You'll feel like a kid again when you bite into one of these Peanut Butter and Jelly Cupcakes. The peanut butter cupcakes have a strawberry jelly filling, peanut butter frosting, and a dollop of jelly on top!
- 1 3/4 cups all-purpose flour
- 3/4 Tbsp baking powder
- 1/2 tsp salt
- 1/4 tsp baking soda
- 3/4 cup (1 1/2 sticks) unsalted butter
- 1 1/3 cups granulated sugar
- 2/3 cup creamy peanut butter
- 3 large eggs
- 1/2 cup sour cream
- 1/2 tsp vanilla extract
- 1/2 cup strawberry jelly or jam
- 1 batch peanut buter frosting (recipe below)
- 6 oz. cream cheese, room temperature
- 1/3 cp confectioners' sugar
- 1/2 tsp salt
- 1 cup creamy peanut butter
- 1/2 tsp vanilla extract
- 1/2 cup heavy cream
Pre-heat oven to 350 degrees and line two muffin tins with papers (you'll need 18)
In a large bowl, whisk together flour, baking soda, salt, and baking powder.
In the bowl of an electric mixer or in a large bowl with a stand mixer, cream butter and sugar on medium speed, until pale and fluffy. Reduce speed to low and mix in peanut butter.
Add eggs one at a time, beating until each is incorporated. Mix in vanilla.
Gradually add in flour mixture and beat until just combined. Fold in sour cream.
Divide batter evenly among prepared muffin tin with liners, filling each about 3/4 of the way.
Bake for about 19-22 minutes, until a toothpick inserted into the center comes out clean. Let cupcakes cool in tins for a few minutes before moving to wire racks to cool completely.
Once cupcakes are cooled, core out a hole in the center of the cupcake using either a cupcake corer or knife.

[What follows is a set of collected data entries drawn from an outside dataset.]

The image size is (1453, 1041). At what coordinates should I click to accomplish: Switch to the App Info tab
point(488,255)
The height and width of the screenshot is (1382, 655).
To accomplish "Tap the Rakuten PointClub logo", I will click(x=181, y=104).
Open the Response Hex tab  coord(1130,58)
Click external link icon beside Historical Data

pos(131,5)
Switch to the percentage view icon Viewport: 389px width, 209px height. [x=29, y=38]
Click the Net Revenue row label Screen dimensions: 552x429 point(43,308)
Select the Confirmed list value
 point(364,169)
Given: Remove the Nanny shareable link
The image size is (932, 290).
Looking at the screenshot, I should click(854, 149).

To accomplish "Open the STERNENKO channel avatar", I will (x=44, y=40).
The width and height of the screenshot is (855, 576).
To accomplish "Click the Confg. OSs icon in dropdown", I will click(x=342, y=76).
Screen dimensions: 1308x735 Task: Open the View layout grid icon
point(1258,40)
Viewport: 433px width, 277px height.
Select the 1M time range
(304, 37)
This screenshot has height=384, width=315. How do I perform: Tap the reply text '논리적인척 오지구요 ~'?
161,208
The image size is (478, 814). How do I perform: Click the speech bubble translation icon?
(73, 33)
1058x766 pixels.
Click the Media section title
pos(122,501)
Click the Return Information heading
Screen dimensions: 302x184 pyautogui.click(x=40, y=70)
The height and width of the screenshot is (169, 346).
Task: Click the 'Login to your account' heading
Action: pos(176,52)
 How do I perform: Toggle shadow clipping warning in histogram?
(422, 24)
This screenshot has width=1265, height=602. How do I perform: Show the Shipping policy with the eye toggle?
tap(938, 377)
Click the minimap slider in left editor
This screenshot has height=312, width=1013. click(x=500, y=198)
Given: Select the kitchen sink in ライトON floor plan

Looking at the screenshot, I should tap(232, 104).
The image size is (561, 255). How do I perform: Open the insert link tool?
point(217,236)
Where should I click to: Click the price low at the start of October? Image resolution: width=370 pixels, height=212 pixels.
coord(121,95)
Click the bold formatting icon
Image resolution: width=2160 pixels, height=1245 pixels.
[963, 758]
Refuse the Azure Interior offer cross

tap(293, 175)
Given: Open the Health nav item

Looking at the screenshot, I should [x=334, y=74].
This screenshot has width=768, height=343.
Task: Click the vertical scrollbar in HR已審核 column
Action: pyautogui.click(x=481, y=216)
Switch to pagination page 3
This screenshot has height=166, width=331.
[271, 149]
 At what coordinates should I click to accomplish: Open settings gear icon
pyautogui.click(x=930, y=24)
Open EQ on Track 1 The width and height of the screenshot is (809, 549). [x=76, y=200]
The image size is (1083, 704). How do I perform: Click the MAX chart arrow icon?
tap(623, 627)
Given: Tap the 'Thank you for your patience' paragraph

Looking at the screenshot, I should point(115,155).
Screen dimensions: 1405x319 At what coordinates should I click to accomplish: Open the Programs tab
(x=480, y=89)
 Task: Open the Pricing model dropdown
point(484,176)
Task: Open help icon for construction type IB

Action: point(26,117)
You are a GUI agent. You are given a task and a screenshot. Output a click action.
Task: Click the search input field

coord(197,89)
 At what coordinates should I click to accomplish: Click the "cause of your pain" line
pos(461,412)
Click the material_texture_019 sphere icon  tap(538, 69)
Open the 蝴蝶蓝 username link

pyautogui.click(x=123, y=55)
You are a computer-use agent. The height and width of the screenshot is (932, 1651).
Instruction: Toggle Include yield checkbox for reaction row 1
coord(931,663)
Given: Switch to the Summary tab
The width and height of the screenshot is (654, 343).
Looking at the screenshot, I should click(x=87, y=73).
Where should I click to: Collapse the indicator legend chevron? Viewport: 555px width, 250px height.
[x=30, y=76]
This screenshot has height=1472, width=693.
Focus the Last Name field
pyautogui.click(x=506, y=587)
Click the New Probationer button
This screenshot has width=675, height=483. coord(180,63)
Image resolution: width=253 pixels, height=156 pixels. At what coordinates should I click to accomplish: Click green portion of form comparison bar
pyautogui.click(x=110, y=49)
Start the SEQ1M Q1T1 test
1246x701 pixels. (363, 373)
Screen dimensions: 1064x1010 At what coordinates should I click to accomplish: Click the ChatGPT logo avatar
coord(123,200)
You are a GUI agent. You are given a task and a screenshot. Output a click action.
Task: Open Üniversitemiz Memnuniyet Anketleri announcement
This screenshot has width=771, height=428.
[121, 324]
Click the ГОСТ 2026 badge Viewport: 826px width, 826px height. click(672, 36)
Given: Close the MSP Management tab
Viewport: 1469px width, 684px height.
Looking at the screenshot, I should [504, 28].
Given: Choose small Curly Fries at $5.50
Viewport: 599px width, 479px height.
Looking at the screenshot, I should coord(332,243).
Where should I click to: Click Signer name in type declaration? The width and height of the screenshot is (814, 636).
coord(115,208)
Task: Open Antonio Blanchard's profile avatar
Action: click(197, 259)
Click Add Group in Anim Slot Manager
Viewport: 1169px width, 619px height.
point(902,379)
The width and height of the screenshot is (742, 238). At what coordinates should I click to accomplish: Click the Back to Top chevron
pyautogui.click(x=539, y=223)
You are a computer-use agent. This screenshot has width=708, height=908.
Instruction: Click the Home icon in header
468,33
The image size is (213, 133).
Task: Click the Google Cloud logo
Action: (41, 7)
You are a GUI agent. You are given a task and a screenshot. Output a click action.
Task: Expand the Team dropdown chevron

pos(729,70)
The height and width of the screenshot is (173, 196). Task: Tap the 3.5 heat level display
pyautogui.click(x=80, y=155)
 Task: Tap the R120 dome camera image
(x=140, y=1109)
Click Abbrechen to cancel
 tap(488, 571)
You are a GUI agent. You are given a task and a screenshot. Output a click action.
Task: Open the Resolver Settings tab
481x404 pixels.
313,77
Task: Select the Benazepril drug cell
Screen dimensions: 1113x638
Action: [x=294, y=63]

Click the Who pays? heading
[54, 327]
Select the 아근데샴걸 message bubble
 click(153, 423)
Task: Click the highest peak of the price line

Fill whole with about 1/2 tsp of jelly (you can use a full tsp if you like more).
Frost cupcakes and add a dollop of jelly on top of the frosting.
In the bowl of a stand mixer or in a large bowl with a hand mixer, beat cream cheese and confectioners’ sugar together on medium-speed, until light and fluffy. Add salt and peanut butter and beat to combine. Mix in vanilla.
In a separate large bowl with a hand mixer on medium speed, whisk cream until medium-stiff peaks form. Fold cream into peanut butter mixture. You can use right away or refrigerate, covered, for up to 2 days.